Previous studies used atmosphere metrics to assess changing drylands; thus, “incorrect projections” of the water cycle on land.
The article on Carbon Brief describes the study as an alternative way of defining drylands, including plants’ response to rising CO2 levels in the atmosphere. Using a new method to define drylands, researchers found that climate change will not dramatically change drylands in the next 100 years, contrary to existing research findings.
The researchers say that carbon dioxide’s effect on vegetation has long been known, but many studies overlook this fact and examine atmosphere outputs.
Drylands makeup 40% of the total earth’s land surface area and refer to deserts, savannas, and shrubland – regions with a dry climate and limited water and scarce vegetation.
According to researchers, previous studies only used a single metric, the Aridity Index (AI), to define drylands and concluded that it would expand in the future. Aridity Index (AI) measures atmospheric conditions near the ground and used this metric to predict future ecosystem changes.
Dr Alexis Berg, research associate at Harvard University and lead author of the study, says, “Because models project the air to become warmer and also drier over many land regions, such studies make claims of potentially dramatic future drylands expansion with global warming.”
However, the study states that AI is an atmosphere only measure that does not capture the relationship between climate change and land surface processes. It ignores the fact that our ecosystem is changing and adapts to human and natural disturbances.
Existing studies also overlook the increased water-use efficiency in the ecosystem due to the rise in CO2 concentrations in the atmosphere.
To address this limitation, researchers introduce the ecohydrological index (EI), which is “a new metric for defining drylands representing vegetation amounts and water-stress levels and capturing the links between plant behaviour and atmospheric CO2 levels.”
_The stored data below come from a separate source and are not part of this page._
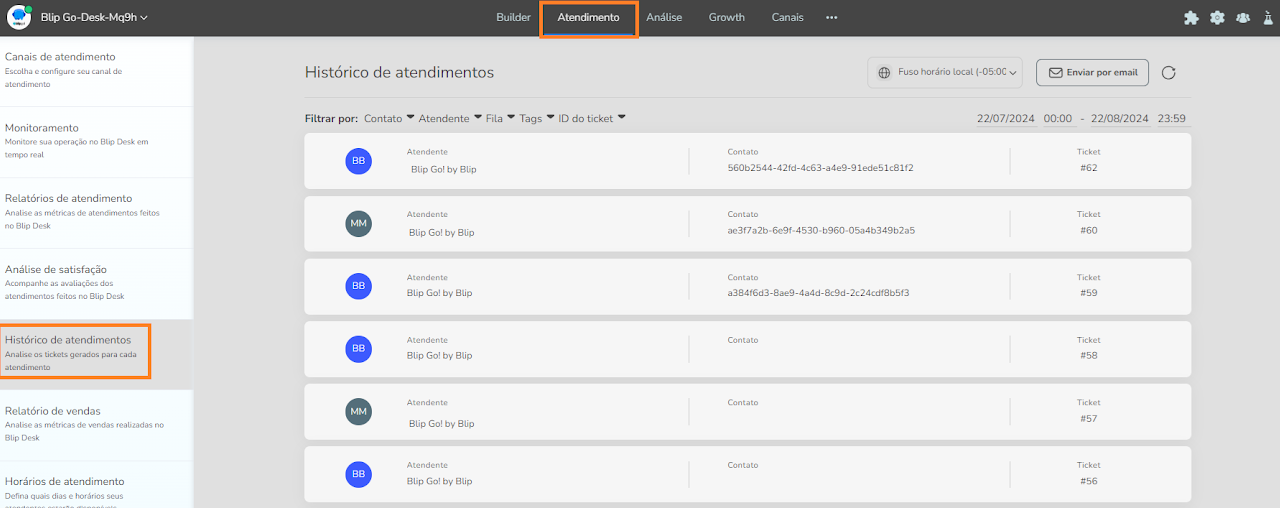Switch to the Análise tab
This screenshot has width=1280, height=508.
click(664, 18)
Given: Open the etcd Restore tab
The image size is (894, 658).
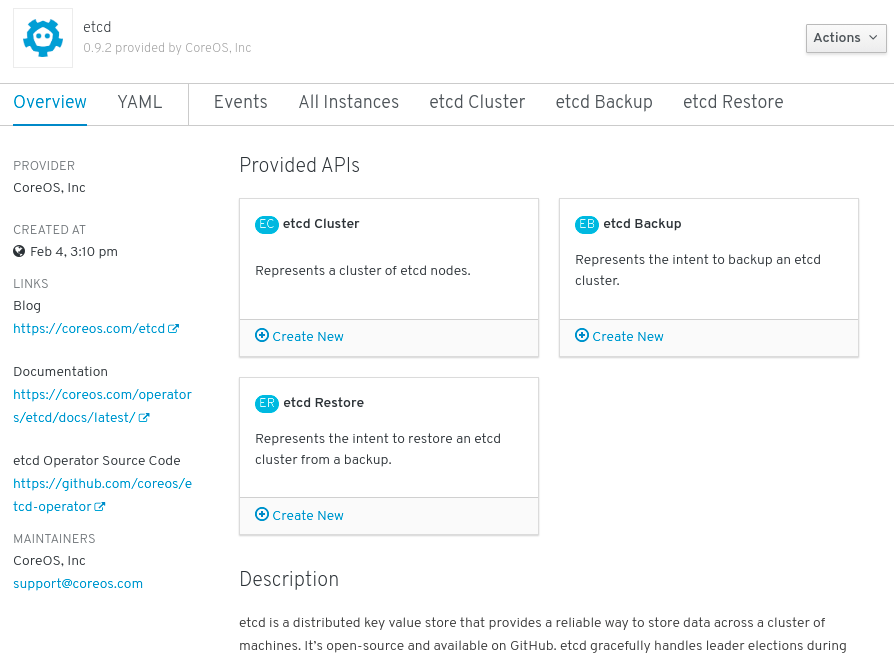Looking at the screenshot, I should point(733,102).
According to the article, “The key difference between the two indices is that EI captures the relationship between raised CO2 levels and plant behaviour while AI does not.”
To compare both metrics, researchers used a climate model simulation under a high carbon emissions scenario under RCP8.5. They compared dryland areas using both AI and EI for periods 1971 to 2000 and 2071 to 2100.
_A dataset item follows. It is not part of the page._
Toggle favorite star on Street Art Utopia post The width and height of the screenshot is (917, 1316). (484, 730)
When using AI, findings show that dryland will expand by 6% in the next 100 years. Using the EI metric, however, finds only a slight reduction of 0.7%.
The overall finding shows that where AI indicates an expansion of dryland, EI indicates no expansion at all. Where AI suggests that there is no expansion, EI indicates that there is a contraction.
Researchers emphasized that this finding does not question the negative climate change impacts on people and the environment but rather is only limited to the climate change effects on drylands and as a response to previous studies.